This pasta recipe caught my attention because it uses copious amounts of anchovies in a single dish. I was skeptical about it since they can be so powerful, but I wanted to give it a try anyway, since we love anchovies: even when they’re too fishy.

spaghetti con acciuche e mollica AKA spaghetti with anchovies and breadcrumbs

spaghetti con acciuche e mollica AKA spaghetti with anchovies and breadcrumbs

The recipe also calls for ‘strattu (tomato extract), which in Sicily they make directly under their scalding summer sun with nothing but ultra ripe tomatoes, salt and basil. The tomatoes are chopped small, passed through a food mill to remove skin and seeds then the salt and basil are added. The mixture is spread on a wooden surface under the sun. You’re supposed to keep stirring it with a wood spatula until the water has evaporated and the mass becomes a thick paste. Mary writes that it might take a couple of days to get the desired consistency depending on how much sun you have in your area. That is a lot of work! Wow! I keep thinking how fun it would be to make my own ‘strattu. I wonder if my porch would work… Maybe in late Summer? For now, I’m using canned tomato paste and saving that adventure for another time.

This turned out wonderfully. Despite my initial apprehensions, the anchovies lent a mellow, earthy, briny, delicate layer of flavor to the dish. It was not overwhelming at all. Love it!

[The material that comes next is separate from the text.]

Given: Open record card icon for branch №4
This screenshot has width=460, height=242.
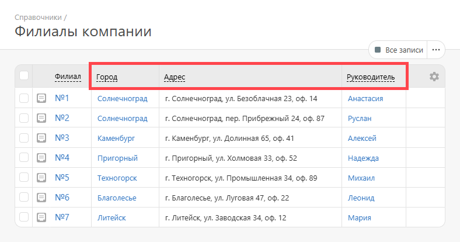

spaghetti con acciuche e mollica AKA spaghetti with anchovies and breadcrumbs

1lb spaghetti
1 cup panko breadcrumbs
4 tbsp tomato paste
6 tbsp olive oil
2 garlic cloves, peeled, partially crushed
crushed red pepper
black pepper
10 anchovy fillets, drained (1 small can)
2 tbsp Italian fresh parsley, chopped fine
1 cup plain water
1 to ½ cups water from cooked pasta

Bring a large pot of water to boil.

Add 1 tbsp olive oil to a skillet on high. Add breadcrumbs and toast until golden. Transfer to a bowl and set a side.

Wipe pan with a paper towel. Add remaining olive oil and garlic to the pan and cook until aromatic. Add tomato paste, salt and peppers then cook for a couple of minutes, stirring to prevent burning. Add one cup of water. Stir to completely dissolve paste then simmer for about 10 minutes, stirring every now and then.

Add anchovies plus 1 tbsp of olive oil to a glass measuring cup (Pyrex) and half submerge the cup in the pot of boiling water (where past will be cooked). Cook anchovies in bain marie stirring until they become a thick sauce. Add anchovies to tomato sauce. Stir to combine. Set aside but keep warm.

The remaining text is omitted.